Situated on a bluff overlooking the Hudson River, this property was developed in 1865 for milliner John Waring’s 99-room mansion Greystone. Public reformer Samuel Untermyer purchased the mansion in 1899 and, sixteen years later, commissioned Beaux-Arts architect William Welles Bosworth to develop his 150-acre estate. Completed in 1918, Bosworth designed an orderly assemblage of finely detailed, terraced garden rooms comprising pools, classical architecture, follies, and exotic plantings.
The central feature of the estate is the Indo-Persian walled garden adorned with classical Greek structures, extensive mosaics, and figurative sculpture—including some by Paul Manship. Accessed via a massive gate influenced by an ancient Assyrian precedent, the extensively planted garden is organized into four quadrants and features an amphitheater, an annular array of Corinthian columns, and two cross-axial water channels converging in a central basin. A short distance away, stairs modeled after Villa D’Este lead to the Hudson River, the Old Croton Aqueduct, and a pair of ancient Roman columns that frame views of the Palisades.
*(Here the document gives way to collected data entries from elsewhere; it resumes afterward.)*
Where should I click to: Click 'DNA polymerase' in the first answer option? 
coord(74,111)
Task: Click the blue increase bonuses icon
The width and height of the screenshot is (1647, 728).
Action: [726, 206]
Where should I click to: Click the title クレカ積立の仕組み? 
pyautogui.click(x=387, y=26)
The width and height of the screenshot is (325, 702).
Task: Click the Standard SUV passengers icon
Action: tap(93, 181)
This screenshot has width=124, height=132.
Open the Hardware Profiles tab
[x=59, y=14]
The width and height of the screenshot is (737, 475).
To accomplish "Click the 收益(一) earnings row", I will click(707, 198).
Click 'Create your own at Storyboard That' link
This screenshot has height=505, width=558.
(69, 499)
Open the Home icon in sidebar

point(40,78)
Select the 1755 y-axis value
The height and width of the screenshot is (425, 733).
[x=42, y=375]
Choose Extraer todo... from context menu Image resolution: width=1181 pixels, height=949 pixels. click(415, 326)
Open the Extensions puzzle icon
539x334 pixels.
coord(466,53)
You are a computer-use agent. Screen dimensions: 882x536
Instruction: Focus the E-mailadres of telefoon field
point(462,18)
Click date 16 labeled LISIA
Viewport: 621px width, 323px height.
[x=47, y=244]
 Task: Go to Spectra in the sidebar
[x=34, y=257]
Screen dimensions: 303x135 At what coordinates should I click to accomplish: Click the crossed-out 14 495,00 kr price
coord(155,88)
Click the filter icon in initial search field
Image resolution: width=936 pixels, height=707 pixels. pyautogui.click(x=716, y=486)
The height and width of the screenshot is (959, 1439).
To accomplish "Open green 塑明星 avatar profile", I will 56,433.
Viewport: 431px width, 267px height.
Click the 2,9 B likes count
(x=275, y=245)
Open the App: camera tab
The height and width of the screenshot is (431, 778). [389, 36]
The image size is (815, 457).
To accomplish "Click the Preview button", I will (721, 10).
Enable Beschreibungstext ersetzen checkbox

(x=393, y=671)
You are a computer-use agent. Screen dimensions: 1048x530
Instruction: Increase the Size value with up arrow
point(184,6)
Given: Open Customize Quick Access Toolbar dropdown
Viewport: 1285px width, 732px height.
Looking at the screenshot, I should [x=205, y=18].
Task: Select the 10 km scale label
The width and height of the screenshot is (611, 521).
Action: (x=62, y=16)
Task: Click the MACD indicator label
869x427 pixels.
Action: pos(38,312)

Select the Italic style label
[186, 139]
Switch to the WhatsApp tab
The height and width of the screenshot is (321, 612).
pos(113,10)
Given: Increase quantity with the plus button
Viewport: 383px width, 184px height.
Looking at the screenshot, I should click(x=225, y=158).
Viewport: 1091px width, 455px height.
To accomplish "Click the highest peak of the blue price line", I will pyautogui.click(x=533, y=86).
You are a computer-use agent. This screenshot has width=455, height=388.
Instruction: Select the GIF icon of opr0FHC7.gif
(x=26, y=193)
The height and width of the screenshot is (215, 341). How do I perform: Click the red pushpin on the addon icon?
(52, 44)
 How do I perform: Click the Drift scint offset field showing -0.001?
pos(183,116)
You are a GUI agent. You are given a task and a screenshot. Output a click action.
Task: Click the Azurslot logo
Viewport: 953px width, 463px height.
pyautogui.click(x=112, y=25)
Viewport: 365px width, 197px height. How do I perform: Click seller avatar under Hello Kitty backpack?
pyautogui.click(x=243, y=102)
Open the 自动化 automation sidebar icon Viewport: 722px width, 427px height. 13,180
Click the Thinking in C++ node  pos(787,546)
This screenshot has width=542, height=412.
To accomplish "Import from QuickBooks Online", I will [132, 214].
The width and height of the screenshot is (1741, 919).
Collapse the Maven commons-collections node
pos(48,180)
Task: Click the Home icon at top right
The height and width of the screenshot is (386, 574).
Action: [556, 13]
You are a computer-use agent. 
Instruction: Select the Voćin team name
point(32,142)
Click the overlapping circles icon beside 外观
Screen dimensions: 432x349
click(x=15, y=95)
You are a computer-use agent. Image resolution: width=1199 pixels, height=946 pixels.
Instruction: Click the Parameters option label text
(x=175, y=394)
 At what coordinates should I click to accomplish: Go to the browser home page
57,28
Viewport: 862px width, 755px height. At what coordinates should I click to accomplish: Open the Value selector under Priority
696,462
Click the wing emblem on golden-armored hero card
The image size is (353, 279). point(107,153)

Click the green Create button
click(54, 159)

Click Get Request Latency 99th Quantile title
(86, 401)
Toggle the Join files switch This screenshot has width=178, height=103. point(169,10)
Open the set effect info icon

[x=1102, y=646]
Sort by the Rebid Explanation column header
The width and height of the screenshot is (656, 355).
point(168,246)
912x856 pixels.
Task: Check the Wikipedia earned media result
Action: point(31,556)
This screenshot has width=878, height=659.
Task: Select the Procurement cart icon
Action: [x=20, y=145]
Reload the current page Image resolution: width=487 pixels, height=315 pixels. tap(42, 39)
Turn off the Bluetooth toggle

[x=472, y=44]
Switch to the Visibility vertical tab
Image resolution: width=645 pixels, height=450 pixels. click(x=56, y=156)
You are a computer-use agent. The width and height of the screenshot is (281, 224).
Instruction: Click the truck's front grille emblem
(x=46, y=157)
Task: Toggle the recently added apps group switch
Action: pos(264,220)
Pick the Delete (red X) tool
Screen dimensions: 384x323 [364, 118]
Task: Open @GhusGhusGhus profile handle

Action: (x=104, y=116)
Accessed by bridges and tunnels, the ornate Temple of Love is sited on a rocky outcrop. Bosworth also designed a series of terraced gardens—each displaying its own color—and a rock garden, though these are now mostly absent.
Untermyer, who provided public admittance to his gardens once a week until he died in 1940, left the estate to the City of Yonkers which opened it as a 16-acre park in 1946. Slowly subdivided and neglected, the property was increased to 46 acres by 2000. Since that time, historic preservation work has focused on key landscape features under the direction of the Untermyer Gardens Conservancy, established in 2011. The property was listed in the National Register of Historic Places in 1974.